═════ EXCERPT ═════

James Lawton: The old Tiger is dead - the new feels alive

The days when he could carouse, gamble and still play better than anyone are over

At least one thing was clear here yesterday when Tiger Woods finally went both solo and unscripted.

It was that nothing will ever be the same again, not for him, not for us. He will expect more of himself – and we will expect less because something else was apparent as Woods prepared to play his first golf tournament since his world fell in.

He spoke eloquently about his situation at times. But what he couldn't do, and didn't seek to do, was attempt to cover up something that was more evident the longer he spoke.

This was not some skilful manipulator of the mass media. This was a wounded man.

The Tiger, in words and even more eloquently in body language, conceded that the days when he believed he could do it all – carouse and gamble and conduct any number of secret lives, and still play golf perhaps better than anyone who ever lived – are over.

He has been through too much pain and self-examination, he also acknowledged, to make such a game and life plan ever work again.

For the rest of us, it is a more routine loss of an old certainty. Another sports superstar has shown that he also shares our planet – and some of our periodic despair.

═════

> [TASK INSTRUCTIONS]
1. In the column on Tiger Woods, what was Woods preparing to play?
2. Reproduce the passage of the column on Tiger Woods from "At least one" up to and including "longer he spoke.".

═════ DATA EXTRACT ═════

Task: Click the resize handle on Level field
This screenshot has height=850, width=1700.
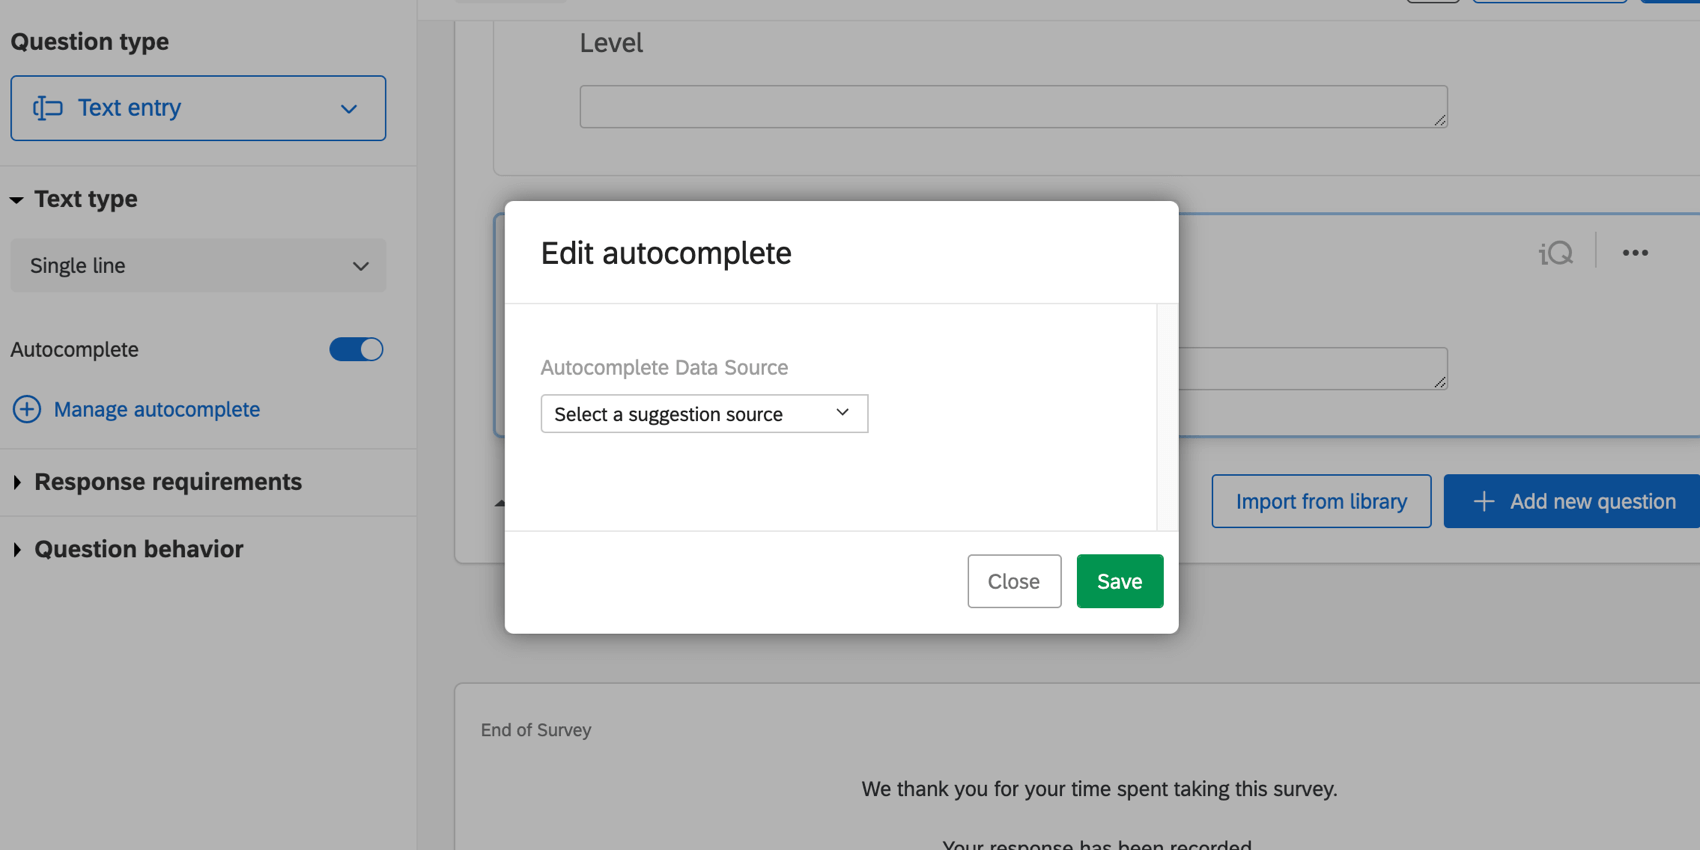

═════

> [SOLUTION SET]
1. His first golf tournament since his world fell in.

2.
At least one thing was clear here yesterday when Tiger Woods finally went both solo and unscripted.

It was that nothing will ever be the same again, not for him, not for us. He will expect more of himself – and we will expect less because something else was apparent as Woods prepared to play his first golf tournament since his world fell in.

He spoke eloquently about his situation at times. But what he couldn't do, and didn't seek to do, was attempt to cover up something that was more evident the longer he spoke.